Dancing on the Beach
Last night I was invited to the Divers Beach Party at the Club House by the lovely Georgina, the golden goddess from Guildford. Every week their dive group, the Tropical Gangsters, meet there, but that night it was their first anniversary. And then I heard that 30 people from Dive Northampton (an appropriate name for my old home town) were there – they have been coming to El Gouna for 6 years. This was their last night and should have been in party mood, but the winds all week had sapped their energy. After I got a Sakara from the bar, Georgina introduced me to one of their group leaders, Steve, who was friendly – but it turns out he wasn’t originally from Northampton. The true Northamptonians were typically sullen and suspicious when I approached. The coincidence of being from the same place, while on another continent, didn’t seem to impress them (but nothing impresses Northamptonians much. They have made an art form of cynicism). Still, it was a lovely atmosphere and nothing could dampen my good spirits – despite being still a bit spaced out from earlier and my lack of sustenance I was pleased to be out of my room. It’s been intense lately – I probably have some kind of luxury resort psychosis … admittedly, as psychoses go, it’s not a bad one. But as Jack Nicholson types over and over again in The Shining (while staying at an enormous hotel…): all work and no play makes Jack a dull boy. I thought I’d better go for a night off with a different crowd before I started chanting ‘red rum’ and chasing people around with an axe ;0)
Although the wind was too lively to light a fire, it was still a beautiful evening, with the half-moon shining down upon the soft sands, the lagoon lapping on the shore. A DJ spun some predictable but fun tunes and folk started dancing. I kicked off my desert boots and cut some … sand. I was introduced to a fellow writer, a resident from Oz called Diana. She was a fellow Leo, but we hit it off straight away. Sue and Dave were there from the other night – they greeted me warmly. It was nice to be made to feel welcome. Pierre, the Egyptian-Armenian, was also there – a silent sentinel on the edge of the circle. It was nice that even ‘outsiders’ were accepted. You didn’t have to join in, but could if you wanted to. An Egyptian guy called Hussain showed off his moves – he was quite a dancer, the John Travolta of El Gouna. He took turns dirty dancing with the ladies, but it was all ‘good clean fun’. The owners were there – a Dutch diving couple. Cytze, the husband, was a jolly host. At one point he whipped off his t-shirt and did a back flip into the pool. Then Sue and Dave went in. It looked a bit too fresh – the constant wind had cooled the water considerably. The dancing continued in fits and starts.
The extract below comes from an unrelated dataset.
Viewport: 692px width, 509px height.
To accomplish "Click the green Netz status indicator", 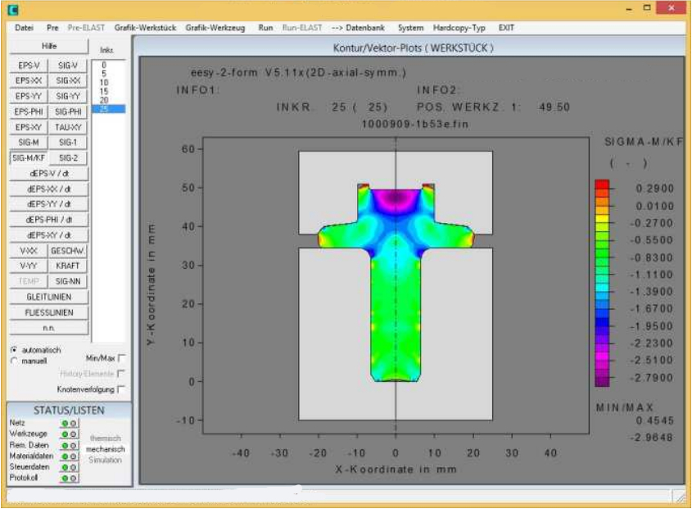I will point(69,422).
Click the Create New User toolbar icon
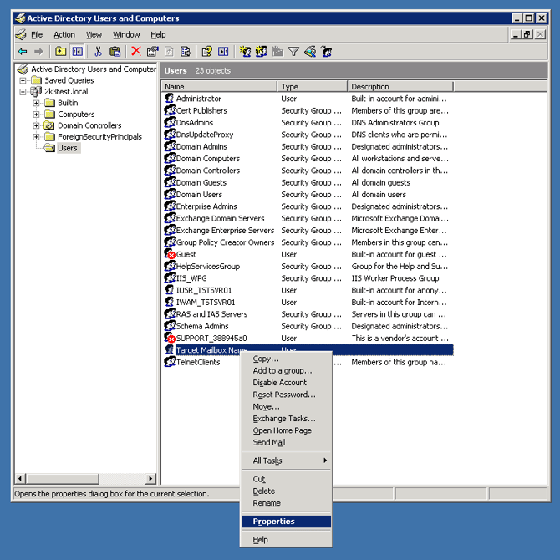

Three versions of My Way were played, and other choice selections from the disco smorgasbord, but they also played some Stones and some great Arabic music, which gave all of us a chance to shake bums and shimmy boobs.
It was a fun party – the Club House is definitely the place to be on a Thursday night. I felt like I’d had a taste of El Gouna’s magic: friendly locals and strangers, Gounies and blow-ins, hanging out, enjoying the blessings of the night.